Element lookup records
§

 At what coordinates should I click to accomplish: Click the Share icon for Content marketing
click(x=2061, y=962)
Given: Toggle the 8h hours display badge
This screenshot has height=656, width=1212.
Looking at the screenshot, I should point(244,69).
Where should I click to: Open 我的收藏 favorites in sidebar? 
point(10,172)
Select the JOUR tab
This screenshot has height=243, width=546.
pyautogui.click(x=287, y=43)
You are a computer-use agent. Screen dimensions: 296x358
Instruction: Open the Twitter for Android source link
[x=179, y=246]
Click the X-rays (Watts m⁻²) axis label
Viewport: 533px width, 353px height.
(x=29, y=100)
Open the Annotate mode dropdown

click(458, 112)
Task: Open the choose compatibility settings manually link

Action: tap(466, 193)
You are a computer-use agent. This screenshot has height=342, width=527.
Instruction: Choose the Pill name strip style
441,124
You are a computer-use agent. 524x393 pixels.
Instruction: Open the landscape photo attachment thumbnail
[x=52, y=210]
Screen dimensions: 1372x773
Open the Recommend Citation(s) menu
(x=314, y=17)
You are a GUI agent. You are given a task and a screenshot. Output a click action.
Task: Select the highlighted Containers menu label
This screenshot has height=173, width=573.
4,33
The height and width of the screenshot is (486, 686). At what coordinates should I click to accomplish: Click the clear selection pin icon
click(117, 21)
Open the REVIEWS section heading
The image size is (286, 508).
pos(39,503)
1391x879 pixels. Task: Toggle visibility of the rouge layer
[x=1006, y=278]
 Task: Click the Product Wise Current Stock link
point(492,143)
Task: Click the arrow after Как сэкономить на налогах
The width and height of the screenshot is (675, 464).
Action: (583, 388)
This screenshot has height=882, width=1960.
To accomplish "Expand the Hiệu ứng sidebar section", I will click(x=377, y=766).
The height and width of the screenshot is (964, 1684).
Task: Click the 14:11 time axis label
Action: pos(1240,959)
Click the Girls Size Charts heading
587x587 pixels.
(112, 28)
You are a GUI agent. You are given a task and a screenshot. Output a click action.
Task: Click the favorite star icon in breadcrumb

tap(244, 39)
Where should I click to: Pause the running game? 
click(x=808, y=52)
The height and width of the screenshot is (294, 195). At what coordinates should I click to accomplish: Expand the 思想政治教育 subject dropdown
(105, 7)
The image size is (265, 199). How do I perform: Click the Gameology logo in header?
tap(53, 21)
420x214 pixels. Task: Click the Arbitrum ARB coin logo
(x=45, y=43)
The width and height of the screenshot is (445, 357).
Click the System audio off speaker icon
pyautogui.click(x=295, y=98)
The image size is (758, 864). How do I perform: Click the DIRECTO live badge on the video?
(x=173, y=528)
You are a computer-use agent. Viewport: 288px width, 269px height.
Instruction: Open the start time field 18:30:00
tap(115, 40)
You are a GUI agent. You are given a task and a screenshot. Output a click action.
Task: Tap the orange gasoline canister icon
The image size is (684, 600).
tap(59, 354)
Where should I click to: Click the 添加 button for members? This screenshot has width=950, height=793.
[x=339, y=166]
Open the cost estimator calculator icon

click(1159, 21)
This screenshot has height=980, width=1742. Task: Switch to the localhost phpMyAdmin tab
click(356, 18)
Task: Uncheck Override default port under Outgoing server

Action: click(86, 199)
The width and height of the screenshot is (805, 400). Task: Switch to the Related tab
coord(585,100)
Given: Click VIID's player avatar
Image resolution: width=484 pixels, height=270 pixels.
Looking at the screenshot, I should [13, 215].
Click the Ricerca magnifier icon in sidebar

§

Copy out, word for word, the lines of the listing from the one containing "Open the cost estimator calculator icon" through the end of the listing.

Open the cost estimator calculator icon

click(1159, 21)
This screenshot has height=980, width=1742. Task: Switch to the localhost phpMyAdmin tab
click(356, 18)
Task: Uncheck Override default port under Outgoing server

Action: click(86, 199)
The width and height of the screenshot is (805, 400). Task: Switch to the Related tab
coord(585,100)
Given: Click VIID's player avatar
Image resolution: width=484 pixels, height=270 pixels.
Looking at the screenshot, I should [13, 215].
Click the Ricerca magnifier icon in sidebar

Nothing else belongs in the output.